Coordination, Blockers, Dependencies, and Remote Async Updates
Daily Scrum as Coordination and Replanning
Daily Scrum sebagai inspeksi progress terhadap Sprint Goal.
Part 017 — Coordination, Blockers, Dependencies, and Remote Async Updates
Positioning
Daily Scrum bukan status meeting untuk manager.
Daily Scrum adalah event bagi Developers untuk:
- menginspeksi progress terhadap Sprint Goal;
- menyesuaikan Sprint Backlog;
- mengidentifikasi impediment;
- dan menyelaraskan kerja hari berikutnya.
Core thesis: Daily Scrum yang efektif menghasilkan keputusan koordinasi dan replanning, bukan hanya informasi.
1. Purpose of Daily Scrum
Daily Scrum menjawab:
Are we still on track toward the Sprint Goal?
What changed?
What needs to be adapted today?
Output yang diharapkan dapat berupa:
- perubahan sequencing;
- pairing;
- scope clarification;
- escalation;
- atau stop-start decision.
2. Daily Scrum versus Status Meeting
Daily Scrum
- audience utama: Developers;
- fokus: Sprint Goal dan plan;
- output: adaptation;
- ownership: team.
Status Meeting
- audience utama: manager/stakeholder;
- fokus: siapa mengerjakan apa;
- output: reporting;
- ownership: often external.
Smell
Jika setiap update diarahkan ke Scrum Master atau manager, event telah bergeser menjadi reporting.

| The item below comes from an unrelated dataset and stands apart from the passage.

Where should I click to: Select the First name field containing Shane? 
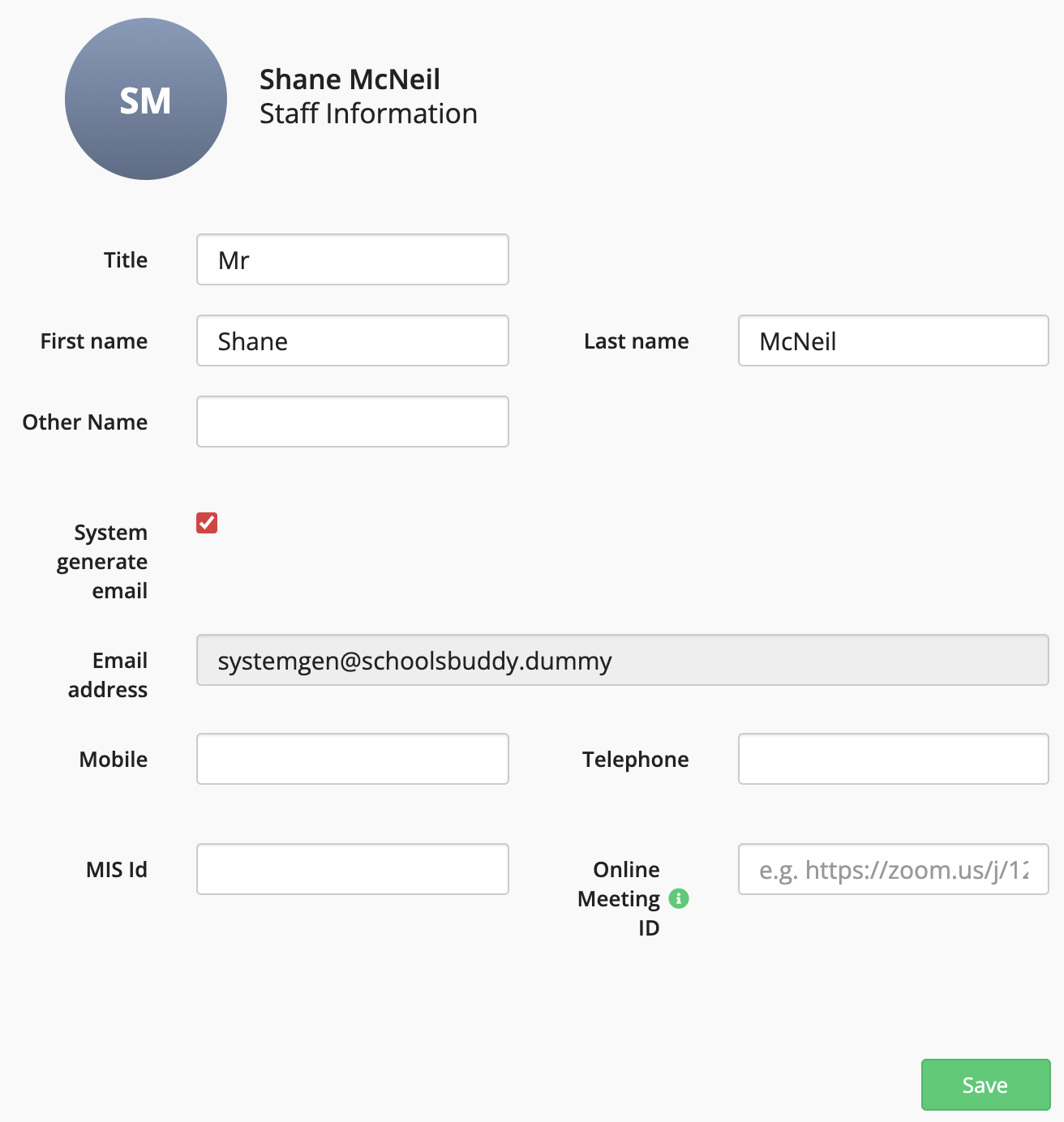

3. Sprint Goal as the Anchor
Tanpa Sprint Goal, Daily Scrum menjadi round-robin.
Gunakan pertanyaan:
- item mana paling berkontribusi ke goal;
- risk apa yang mengancam goal;
- apakah optional scope harus dilepas;
- dan bantuan apa yang mempercepat goal.
4. Daily Scrum Formats
Scrum tidak mewajibkan tiga pertanyaan klasik.
Possible formats:
Goal-first walkthrough
Review progress menuju Sprint Goal.
Board walk
Mulai dari item paling dekat Done.
Blocked-first
Mulai dari blocked dan aging work.
Flow-first
Review WIP, queue, dan bottleneck.
Risk-first
Review assumptions dan dependencies.
Pilih format yang membantu adaptation.
5. Board Walk Technique
Mulai dari kanan ke kiri:
Done <- Validation <- Review <- In Progress <- Ready
Mengapa kanan ke kiri:
- finish before start;
- unblock work near completion;
- expose queues;
- reduce aging.
6. What to Inspect
- progress toward Sprint Goal;
- WIP;
- blocked items;
- aging work;
- review queue;
- test queue;
- dependency status;
- scope change;
- and production interruption.
7. Blocker versus Impediment
Blocker
Menghentikan work item tertentu.
Impediment
Mengurangi effectiveness team atau sistem.
Contoh:
- missing access = blocker;
- recurring access process = impediment.
Daily Scrum dapat menemukan keduanya, tetapi systemic impediment memerlukan follow-up di luar event.
8. Blocker Model
Blocker:
Affected item:
Impact on Sprint Goal:
Owner:
Next action:
Expected resolution:
Escalation trigger:
Blocker tanpa owner adalah hanya observation.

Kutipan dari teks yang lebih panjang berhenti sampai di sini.